There is an inner dynamic to this process that Steiner talks about as a movement between a ‘going to sleep in the other’ and a ‘lighting up’ of our own thoughts, a movement that is central to understanding Steiner’s epistemology.

Next time you have a deep conversation with someone, notice how your thinking moves from a listening – where you need to subdue your own thoughts in order to think ‘into’ the other person – to a waking up in order to marshal your own thoughts so you can express them in a way related to what has already been said.

The going to ‘sleep’ in the other is an active sleep, perhaps more of an actively held dream-like state. We need to subdue our own thinking, yet keep our attention on the other person. When this process is working well we can actually think the same thought that the other person is thinking. Because of this we can come to know the world around us, rather than falling into the skeptic’s fallacy of thinking we cannot truly know anything.
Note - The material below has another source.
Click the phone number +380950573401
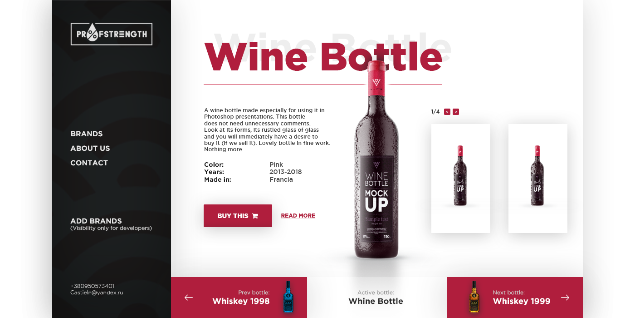Image resolution: width=635 pixels, height=318 pixels. pos(93,286)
I have always found the extreme skeptic attitude a self-contradictory stance: If I am told that we can never know anything about the world, how can I take such a pronouncement seriously? The statement is self-defeating by definition! Of course that is not to say that we should go to the other extreme and just take everything at face value, or on belief. As ever there is a balanced middle ground where we need to exercise judgement and fit what we perceive into our own views.

This balancing between two polarities is a major recurring theme in Steiner’s work and is a corollary of the presence of a boundary.

Once we understand this ‘thinking in’ to the other, the ‘other’ can be anything. It is relevant to all we experience, whether it be a beautiful sunset, being with a loved one, or trying to understand someone we experience as difficult. Can we develop the self-awareness to really live into what is around us, seeing it for what it is, and yet maintain our own integrity?

There is a link here to egoism, a subject that I referred to in my last post.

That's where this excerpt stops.